Ketika tingkat infeksi COVID-19 tumbuh dengan cepat, langkah-langkah penguncian yang ketat diadopsi untuk mematikan rantai transmisi COVID-19, mencegah sistem perawatan kesehatan runtuh. Tari, di sisi lain, mengacu pada serangkaian taktik yang dikalibrasi secara tepat yang tidak terlalu mengganggu secara ekonomi dan sosial.
Tujuan utamanya adalah untuk membatasi virus dengan nilai R (reproduksi) kurang dari satu.

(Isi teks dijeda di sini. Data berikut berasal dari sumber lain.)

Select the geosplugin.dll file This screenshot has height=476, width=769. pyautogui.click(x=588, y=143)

Dalam kasus epidemi COVID-19 Malaysia, pengamatan Pueyo tampaknya tepat. Malaysia menyatakan pada 11 Juni bahwa mereka akan memperpanjang penguncian komprehensif kedua, yang dimulai pada 1 Juni, untuk menangani peningkatan cepat infeksi COVID-19.

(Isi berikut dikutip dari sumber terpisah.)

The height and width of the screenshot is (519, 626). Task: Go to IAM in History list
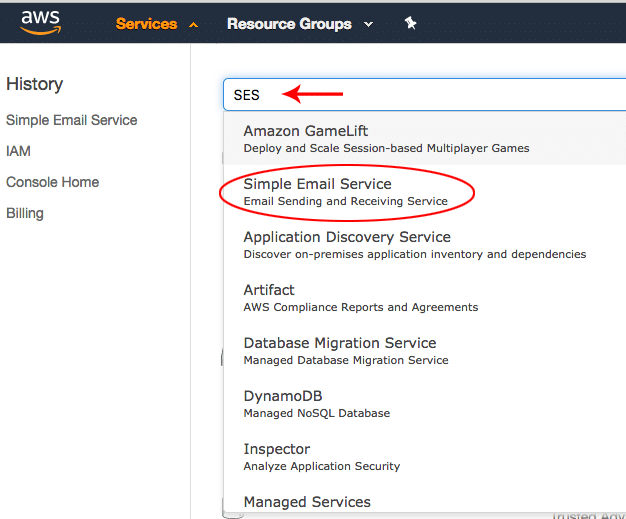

Antara 29 Maret dan 29 Mei, jumlah kasus positif harian lebih dari sepuluh kali lipat, mendorong Noor Hisham, direktur jenderal kesehatan negara itu, untuk memperingatkan bahwa perawatan kesehatan negara itu “di ambang kehancuran.” Kecuali untuk perusahaan pada layanan vital atau daftar resmi, semua aktivitas komersial dan sosial harus dihentikan selama seluruh penguncian, sesuai dengan instruksi.
Jumlah infeksi telah menurun dari tertinggi 9.020 pada 29 Mei. Namun, mengingat konsekuensi sosial dan ekonomi yang sangat besar yang terjadi setiap kali “palu” jatuh, itu tidak boleh dianggap sebagai rencana jangka panjang. Karena pandemi tidak mungkin dihilangkan sampai kekebalan kelompok dicapai melalui vaksinasi massal, Pueyo berpendapat bahwa pemerintah harus “berdansa” dengan virus sementara itu dengan mengkalibrasi upaya dengan hati-hati agar tidak terlalu mengganggu secara ekonomi dan sosial.
Akibatnya, pemerintah harus menjajaki langkah-langkah “menari” alternatif. Sejak akhir Maret, tingkat positif pengujian COVID-19 telah meningkat secara bertahap, bertepatan dengan peningkatan yang signifikan dalam kasus infeksi baru setiap hari.
Sejak 8 Mei, tingkat positif tes COVID-19 secara teratur di atas ambang batas dunia yang diterima secara umum sebesar 5%, menyiratkan bahwa ada infeksi COVID-19 yang tidak terdiagnosis dalam populasi.